For some, it was the inability to forgive Israel’s actions during the war—even a massacre or two would have been easier to accept than the complete and explicit abdication of responsibility for non-Jews—the withdrawal of security forces and emergency personnel, the stockpiling of medical supplies that had urgent use elsewhere, the withholding of utilities, the rationing of food even amid a surplus, the blockade of aid shipments to Gaza and the West Bank. Irv—whose once-daily, occasionally inflammatory blog had become a rushing river of provocation—defended Israel at every step: “If it were a family in a time of emergency, and not a country, no one would judge parents for keeping food in the fridge and Band-Aids in the medicine cabinet.
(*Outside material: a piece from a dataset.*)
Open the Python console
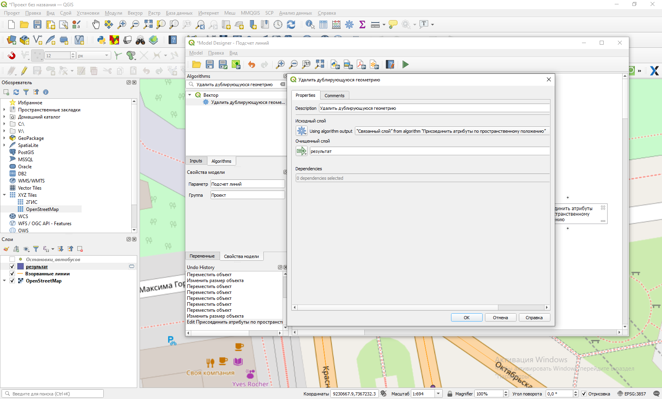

Things happen, especially when your death-loving neighbors hate you to death, and it is not unethical to care more about your own children.”
“If the family lived only in its own house, you might almost be right,” Jacob said. “And you might almost be right if every family were equally able to give preferential treatment to its own. But that’s not the world we live in, and you know it.”
“It’s the world they created.”
“When you look at that girl, Adia, your heart doesn’t go out to her?”
“Of course it does. But like every heart, mine is of limited size, and if it came down to Adia or Benjy, I would pull the food from her hands to put into his. I’m not even arguing that that’s right or good. I’m just saying it isn’t bad, because it isn’t a choice. ‘Ought implies can,’ right? To be morally obliged to do something, you have to be able to do it. I love Noam, Yael, and Barak, but I cannot love them as much as I love Sam, Max, and Benjy. It’s impossible. And I love my friends, but I can’t love them as much as I love my family. And believe it or not, I am fully capable of loving Arabs, but not of loving them as much as I love Jews. These are not choices.”